En estos breves e intensos días, hemos sido partícipes de la dinámica de la buena nueva que ha irrumpido en el mundo como un incontenible boca a boca en el que todos estamos anunciando y recordando los gestos del Papa Francisco con una alegría evangélica que trae el aire fresco de la mañana de la resurrección del Señor. Asistimos y protagonizamos, entre todos, a una especie de “narración de la buena noticia” en la que cada uno tiene algo personal para contar y que nos junta en pequeños grupos a los que unos acuden y se suman y otros salen y van a juntarse con otros…

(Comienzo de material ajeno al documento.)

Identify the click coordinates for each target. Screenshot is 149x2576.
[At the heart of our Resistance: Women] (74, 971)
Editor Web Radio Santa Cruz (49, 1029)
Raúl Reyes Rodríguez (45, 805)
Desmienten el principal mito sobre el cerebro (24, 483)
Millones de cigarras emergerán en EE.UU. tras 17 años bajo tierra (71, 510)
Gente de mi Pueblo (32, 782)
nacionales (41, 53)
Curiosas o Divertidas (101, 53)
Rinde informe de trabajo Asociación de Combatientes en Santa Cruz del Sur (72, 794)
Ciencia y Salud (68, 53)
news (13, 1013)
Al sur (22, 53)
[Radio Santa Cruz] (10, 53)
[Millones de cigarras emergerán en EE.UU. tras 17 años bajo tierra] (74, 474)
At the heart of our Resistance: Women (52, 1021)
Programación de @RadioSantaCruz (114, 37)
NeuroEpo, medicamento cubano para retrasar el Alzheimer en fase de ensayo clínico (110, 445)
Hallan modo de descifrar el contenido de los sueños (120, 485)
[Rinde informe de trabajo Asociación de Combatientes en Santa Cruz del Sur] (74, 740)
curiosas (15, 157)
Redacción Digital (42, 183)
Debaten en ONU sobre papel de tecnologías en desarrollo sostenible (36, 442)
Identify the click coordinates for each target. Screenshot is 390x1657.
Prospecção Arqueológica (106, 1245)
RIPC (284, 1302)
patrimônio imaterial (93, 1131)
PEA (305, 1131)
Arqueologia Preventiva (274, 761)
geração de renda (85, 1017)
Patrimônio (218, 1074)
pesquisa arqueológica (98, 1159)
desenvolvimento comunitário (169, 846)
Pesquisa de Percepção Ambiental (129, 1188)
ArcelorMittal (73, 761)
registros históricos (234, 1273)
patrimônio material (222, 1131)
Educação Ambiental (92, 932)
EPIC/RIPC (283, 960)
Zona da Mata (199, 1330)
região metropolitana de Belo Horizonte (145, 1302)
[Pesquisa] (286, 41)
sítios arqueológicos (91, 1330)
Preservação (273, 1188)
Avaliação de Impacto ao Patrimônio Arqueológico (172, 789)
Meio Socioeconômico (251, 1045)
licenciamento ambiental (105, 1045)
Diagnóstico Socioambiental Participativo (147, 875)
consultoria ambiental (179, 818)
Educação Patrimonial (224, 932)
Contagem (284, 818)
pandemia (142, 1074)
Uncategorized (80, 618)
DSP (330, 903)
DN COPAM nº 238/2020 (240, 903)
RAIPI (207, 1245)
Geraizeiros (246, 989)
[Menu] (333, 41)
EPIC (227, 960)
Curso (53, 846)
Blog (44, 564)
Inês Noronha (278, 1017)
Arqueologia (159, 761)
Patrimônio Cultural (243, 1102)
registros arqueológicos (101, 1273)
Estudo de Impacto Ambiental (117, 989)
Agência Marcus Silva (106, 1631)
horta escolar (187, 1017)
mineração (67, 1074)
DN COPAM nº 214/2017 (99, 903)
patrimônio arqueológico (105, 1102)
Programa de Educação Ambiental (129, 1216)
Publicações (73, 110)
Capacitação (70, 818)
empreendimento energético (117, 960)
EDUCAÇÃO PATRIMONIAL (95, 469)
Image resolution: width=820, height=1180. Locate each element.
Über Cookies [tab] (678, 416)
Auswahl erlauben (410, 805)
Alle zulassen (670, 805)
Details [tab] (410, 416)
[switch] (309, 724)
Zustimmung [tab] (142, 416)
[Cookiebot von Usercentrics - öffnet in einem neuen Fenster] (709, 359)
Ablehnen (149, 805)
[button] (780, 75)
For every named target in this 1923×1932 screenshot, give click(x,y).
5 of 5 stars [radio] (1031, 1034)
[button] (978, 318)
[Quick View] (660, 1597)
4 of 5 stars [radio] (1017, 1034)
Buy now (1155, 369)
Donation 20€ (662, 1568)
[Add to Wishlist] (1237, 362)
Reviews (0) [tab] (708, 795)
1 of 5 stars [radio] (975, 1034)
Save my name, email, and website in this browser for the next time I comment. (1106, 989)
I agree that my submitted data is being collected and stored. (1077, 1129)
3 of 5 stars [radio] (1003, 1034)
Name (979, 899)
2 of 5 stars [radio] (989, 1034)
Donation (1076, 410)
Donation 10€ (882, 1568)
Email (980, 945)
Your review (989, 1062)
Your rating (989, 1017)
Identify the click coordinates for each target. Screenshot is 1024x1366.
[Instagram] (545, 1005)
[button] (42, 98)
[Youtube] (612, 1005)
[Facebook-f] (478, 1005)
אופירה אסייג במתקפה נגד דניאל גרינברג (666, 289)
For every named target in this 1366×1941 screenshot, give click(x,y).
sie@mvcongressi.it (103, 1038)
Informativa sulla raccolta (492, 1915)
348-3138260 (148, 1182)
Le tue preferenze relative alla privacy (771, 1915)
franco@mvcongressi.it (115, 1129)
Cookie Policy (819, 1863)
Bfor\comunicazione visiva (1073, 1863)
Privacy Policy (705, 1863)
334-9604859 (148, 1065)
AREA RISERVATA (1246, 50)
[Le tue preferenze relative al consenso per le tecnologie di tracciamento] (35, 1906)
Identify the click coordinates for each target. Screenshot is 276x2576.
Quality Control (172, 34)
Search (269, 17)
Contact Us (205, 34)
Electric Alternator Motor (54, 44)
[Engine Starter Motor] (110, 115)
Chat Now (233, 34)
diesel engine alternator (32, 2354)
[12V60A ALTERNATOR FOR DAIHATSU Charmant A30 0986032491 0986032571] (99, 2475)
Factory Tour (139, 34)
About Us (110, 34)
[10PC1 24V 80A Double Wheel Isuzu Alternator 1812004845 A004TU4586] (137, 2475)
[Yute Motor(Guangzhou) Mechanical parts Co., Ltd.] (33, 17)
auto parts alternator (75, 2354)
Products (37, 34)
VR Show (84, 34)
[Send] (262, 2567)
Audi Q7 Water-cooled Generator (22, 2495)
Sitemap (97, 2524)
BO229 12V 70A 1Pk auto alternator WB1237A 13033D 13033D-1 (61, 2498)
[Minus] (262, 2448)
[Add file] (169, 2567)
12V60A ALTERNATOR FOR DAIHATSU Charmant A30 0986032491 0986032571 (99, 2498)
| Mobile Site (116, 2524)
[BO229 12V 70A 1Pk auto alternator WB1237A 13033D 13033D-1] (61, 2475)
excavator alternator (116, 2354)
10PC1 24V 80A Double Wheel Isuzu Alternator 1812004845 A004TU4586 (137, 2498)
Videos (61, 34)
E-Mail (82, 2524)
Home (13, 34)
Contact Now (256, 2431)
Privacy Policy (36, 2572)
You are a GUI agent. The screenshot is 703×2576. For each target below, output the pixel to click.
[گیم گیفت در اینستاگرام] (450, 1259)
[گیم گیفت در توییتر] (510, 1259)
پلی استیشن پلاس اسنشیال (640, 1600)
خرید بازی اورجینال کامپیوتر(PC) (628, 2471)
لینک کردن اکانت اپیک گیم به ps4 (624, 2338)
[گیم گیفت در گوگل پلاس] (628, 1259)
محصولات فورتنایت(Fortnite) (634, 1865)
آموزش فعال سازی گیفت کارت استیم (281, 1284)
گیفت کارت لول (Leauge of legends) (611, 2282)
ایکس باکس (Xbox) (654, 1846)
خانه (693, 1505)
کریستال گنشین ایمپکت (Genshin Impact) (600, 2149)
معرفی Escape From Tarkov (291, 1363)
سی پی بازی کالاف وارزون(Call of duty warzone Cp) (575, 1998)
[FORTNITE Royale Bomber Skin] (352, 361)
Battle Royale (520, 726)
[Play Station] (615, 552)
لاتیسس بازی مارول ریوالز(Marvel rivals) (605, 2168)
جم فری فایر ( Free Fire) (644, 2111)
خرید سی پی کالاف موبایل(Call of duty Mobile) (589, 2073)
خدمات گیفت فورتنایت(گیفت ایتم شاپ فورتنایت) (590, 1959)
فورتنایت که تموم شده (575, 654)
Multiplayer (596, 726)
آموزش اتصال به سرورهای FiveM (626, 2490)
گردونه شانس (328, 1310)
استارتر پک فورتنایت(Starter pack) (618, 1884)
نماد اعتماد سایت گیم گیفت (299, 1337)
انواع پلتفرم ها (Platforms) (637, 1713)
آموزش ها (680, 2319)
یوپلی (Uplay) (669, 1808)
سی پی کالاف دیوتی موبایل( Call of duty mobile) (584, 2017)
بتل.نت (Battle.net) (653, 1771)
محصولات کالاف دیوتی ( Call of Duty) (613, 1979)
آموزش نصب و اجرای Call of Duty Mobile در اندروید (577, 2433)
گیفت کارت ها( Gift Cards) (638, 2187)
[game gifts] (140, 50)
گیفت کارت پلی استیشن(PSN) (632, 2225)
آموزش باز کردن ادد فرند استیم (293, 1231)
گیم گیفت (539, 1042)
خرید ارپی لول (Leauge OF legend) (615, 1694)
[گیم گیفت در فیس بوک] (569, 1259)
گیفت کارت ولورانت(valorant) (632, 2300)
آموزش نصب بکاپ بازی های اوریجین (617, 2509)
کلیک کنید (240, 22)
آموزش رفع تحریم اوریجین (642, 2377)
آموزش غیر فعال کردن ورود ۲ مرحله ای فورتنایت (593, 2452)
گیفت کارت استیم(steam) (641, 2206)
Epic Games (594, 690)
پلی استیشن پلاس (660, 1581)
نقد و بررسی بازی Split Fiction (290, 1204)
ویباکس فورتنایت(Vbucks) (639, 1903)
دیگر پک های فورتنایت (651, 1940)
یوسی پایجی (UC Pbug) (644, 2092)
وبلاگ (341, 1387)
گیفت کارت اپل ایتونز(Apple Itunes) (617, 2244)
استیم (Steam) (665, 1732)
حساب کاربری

La alegría y la consolación del Espíritu son el motor que pone todo en movimiento. La balanza multitudinaria se inclinó a favor cuando el papa Francisco se inclinó para pedir la bendición del pueblo de Roma y del mundo y todos rezamos en silencio por él. Así como otras veces la balanza se queda quieta y dubitativa y otras se inclina en contra, esta vez la gente aceptó el espíritu y se inclinó a favor. Quizás influyó el secreto con que el Señor cubrió la elección de los cardenales y la sorpresa y el recibimiento favorable hizo que el demonio no pudiera alertar a los suyos y cuando surgió –como siempre- el movimiento de la acusación ya era tarde. La catarata de agua viva positiva saltó hasta la vida eterna y la imagen positiva deseada por todos se juntó con la que nos brindaba Francisco en cada uno de sus gestos. Gestos sencillos de fraternidad universal, bien franciscanos, que se ven confirmados por la vida intachable del que los practicó espontáneamente en lo secreto toda su vida. Bergoglio se ha inclinado a lavar los pies de sus hermanos desde siempre: como laico, como cura, como obispo, como cardenal y ahora como papa. Desde el sencillo gesto de quien siempre te hace pasar primero cuando te recibe o te acompaña hasta los gestos litúrgicos de los lavatorios de pies en el Hogar, en la Villa, en la Maternidad, en el Geriátrico, en el Hospital de Niños. Siempre un paso más abajo que aquel a quien tiene enfrente: en el dar la palabra, en la manera de pedir un favor y en la manera de concederlo. Inclinarse, abajarse. Crecer es abajarse, fue su prédica constante como formador de los suyos. Rezamos por nuestro Papa Francisco e inclinamos el corazón hacia él para recibir las gracias que el Señor quiere dar a su Iglesia y al mundo a través del nuevo Pastor.